- _TO BE DONE_:
1. According to the inspection findings, around what year did Energy Northwest stop performing the fail-safe closure tests on the main steam isolation valves?
2. From the inspection findings, extract word for word the passage from "The finding had" to "posted and barricaded.".

- _READING TEXT_:
-- -- --

The findings were of very low safety significance because decay heat removal was available for use quickly enough to meet its functional need and supporting systems were functional (Section 1R20).

Green.

The inspectors documented a self-disclosing finding for the failure to take appropriate corrective measures following a June 2000 plant trip. On June 30, 2003, the plant tripped for the same reason, degraded main transformer differential current relay wiring. Failure to take effective corrective measures for the 2000 event resulted in the June 30 plant trip. The problem was not subject to NRC enforcement because the affected equipment was not safety-related.

The findings had more than minor safety significance because it impacted the initiating events cornerstone objective, to limit the likelihood of those events that upset plant stability and challenge critical safety functions during shutdown as well as power operations. The issue was of very low safety significance because: (1) it did not contribute to the likelihood of a loss of coolant accident initiator; (2) it did not contribute to both the likelihood of a reactor trip and the likelihood that mitigating equipment or functions would not be available; and (3) it did not increase the likelihood of a fire or flood (Section 4AO3).

Cornerstone: Barriers

Green.

The inspectors identified a noncited violation of Technical Specification 5.5.6 for the failure to perform ASME Code required fail-safe closure tests on main steam isolation valves. Energy Northwest had stopped performing the tests in approximately 1989.

The finding had more than minor safety significance because it impacted the barriers cornerstone and the inadequate testing methods placed into question the ability of the main steam isolation valves to perform their accident mitigating function. The finding was of very low safety significance because the finding did not represent an actual open pathway in the physical integrity of the reactor containment (Section 1R22).

Cornerstone: Occupational Radiation Safety

Green.

An NRC-identified noncited violation of Technical Specification 5.7.2 was identified because Energy Northwest failed to conspicuously post and barricade a high-high radiation area. Specifically, on May 14, 2003, the inspector identified that the entrance to the under vessel area of the drywell, a high radiation area greater than 1.0 Rem per hour was not conspicuously posted and barricaded.

The failure to conspicuously post and barricade a Technical Specification required high-high radiation area is a performance deficiency. The finding was more than minor because it was associated with a cornerstone attribute (program and process) and affected the occupational radiation safety cornerstone objective (to ensure the adequate protection of the worker health and safety from exposure to radiation from radioactive material). The finding involved the failure to properly control radiological work in accordance with Technical Specification requirements. When processed through the Occupational Radiation Safety Significance Determination Process, the finding was found to have very low safety significance because it was not an ALARA issue, there was no overexposure or substantial potential for an overexposure, and the ability to assess dose was not compromised (Section 2OS1).

-- -- --

- _DATA SHOWN_:
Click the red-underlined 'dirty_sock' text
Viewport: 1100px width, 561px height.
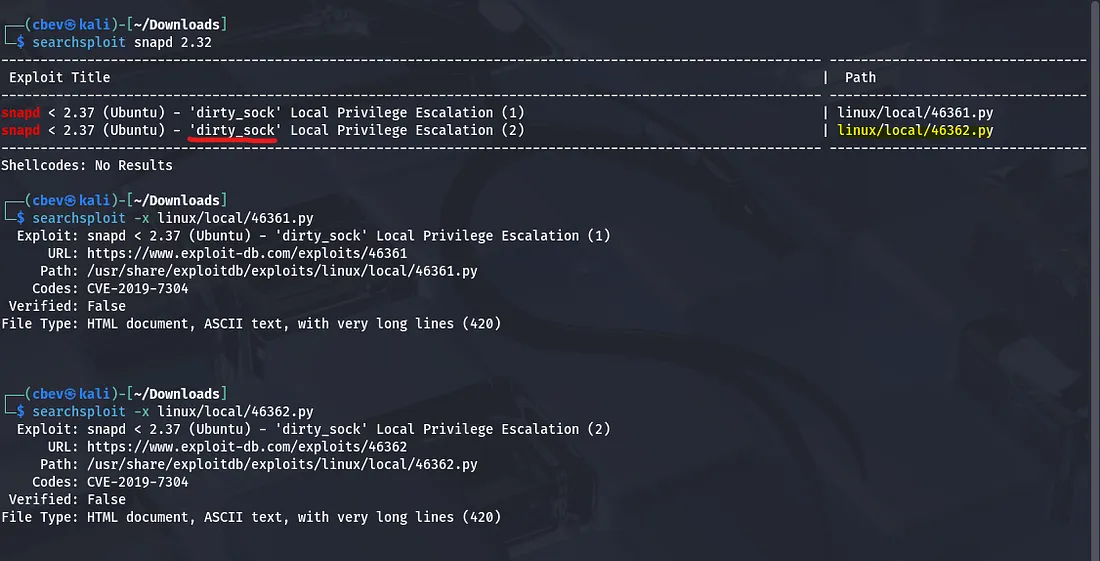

-- -- --

- _FULL ANSWERS_:
1. Approximately 1989.

2.
The finding had more than minor safety significance because it impacted the barriers cornerstone and the inadequate testing methods placed into question the ability of the main steam isolation valves to perform their accident mitigating function. The finding was of very low safety significance because the finding did not represent an actual open pathway in the physical integrity of the reactor containment (Section 1R22).

Cornerstone: Occupational Radiation Safety

Green.

An NRC-identified noncited violation of Technical Specification 5.7.2 was identified because Energy Northwest failed to conspicuously post and barricade a high-high radiation area. Specifically, on May 14, 2003, the inspector identified that the entrance to the under vessel area of the drywell, a high radiation area greater than 1.0 Rem per hour was not conspicuously posted and barricaded.